Summary and Contributions: The authors proposed CuLE, a CUDA port of the Atari Learning Environment (ALE) CuLE utilizes GPU parallelization to render frames directly on the GPU which removes the current inference bottleneck for Atari in RL loop: CPU-GPU communication. This also enables running thousands of games simultaneously on a single GPU. Given the fact that Atari is still one of the most popular environments for RL research, this paper can potentially be extremely high impact, assuming the authors also make it easy to use! CuLE: 1) Provides access to an accelerated training environment to researchers with limited computational capabilities. 2) Facilitate research in novel directions that explore thousands of agents without requiring access to a distributed system with hundreds of CPU cores
Strengths: The paper analysis the computational bottleneck of the current methods in a systematic way and addresses them by porting the Atari emulation into the GPU. There are great discussions on how this port could be done and the authors clearly justify the reasoning on their decisions. Finally, there are well designed experiments that illustrate the achieved improvements with clarity.
Weaknesses: This is not a weakness of the paper per se but a way that the authors could improve the paper substantially to make it even stronger for machine learning conference: The paper provides a method for emulating Atari faster, but the authors do not demonstrate how this can be used to achieve high scores, using the same method, in a shorter amount of time. There is Figure 5, but what I have in mind is a table with scores across many games by training the same model for a fixed amount of time. This can show the strong impact that this paper can have in shortening the scientific experiment cycle.

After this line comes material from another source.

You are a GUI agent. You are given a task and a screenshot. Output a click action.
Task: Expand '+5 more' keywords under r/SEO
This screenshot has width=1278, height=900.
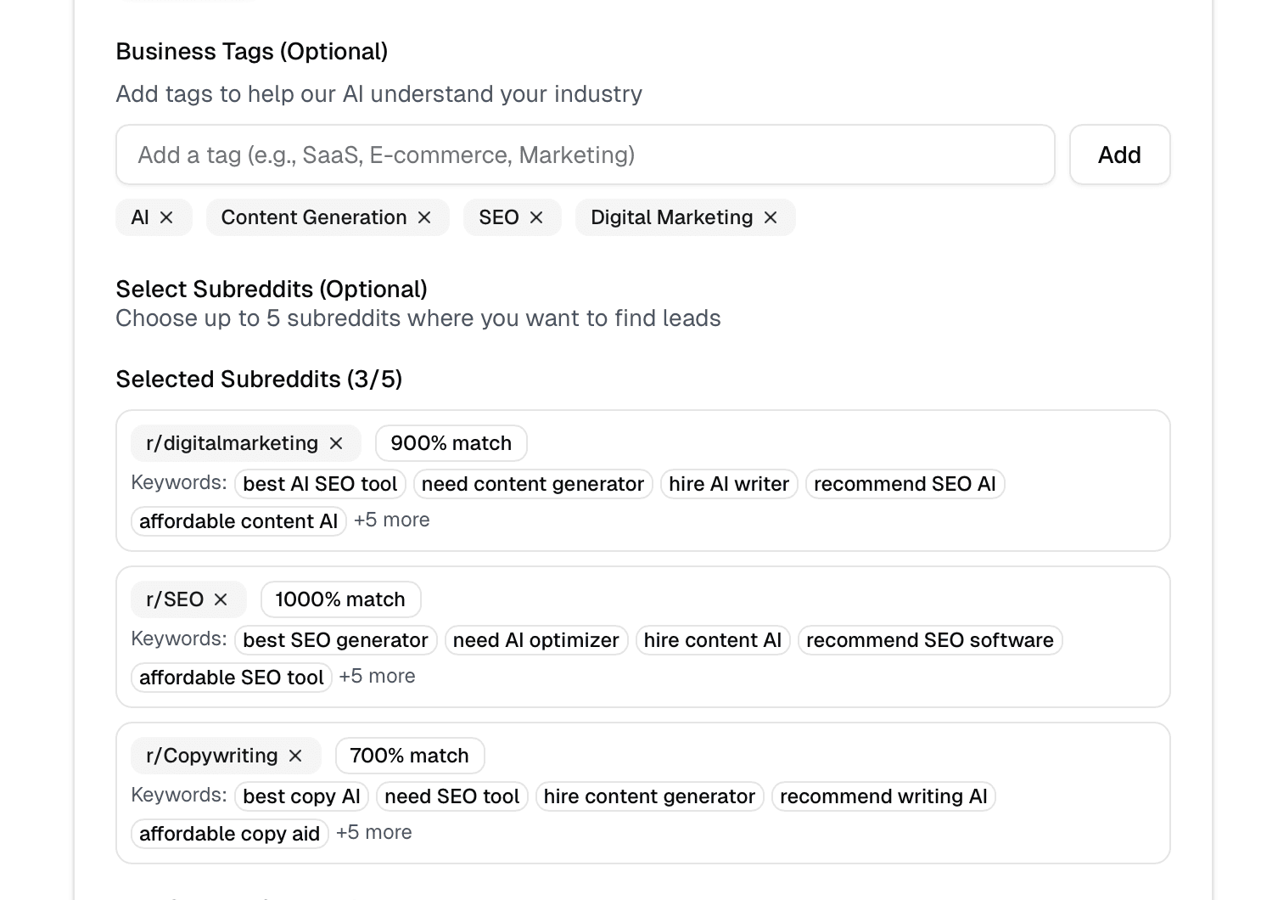tap(377, 676)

Clarity: The paper is very well written and easy to follow. This paper is not in my direct field of expertise and I was not familiar with some of the concepts but I did manage to follow and understand. However, I encourage the writers to rewrite some parts of the paper to make it more "NeurIPS friendly", given that NeurIPS is not a system conference. e.g. the reads can use a one liner description of what TIA is! I also encourage the authors to include a table of abbreviations given that there are too many of them e.g. SPU, UPS, etc. The clarity of some of the graphs can be improved .e.g. the labels in Fig.5 are really tiny.
Relation to Prior Work: The authors explored the previous deep RL methods in depth and recognized their computational bottleneck. This paper is a direct answer to this bottleneck which, in theory, should improve the majority of the previous methods.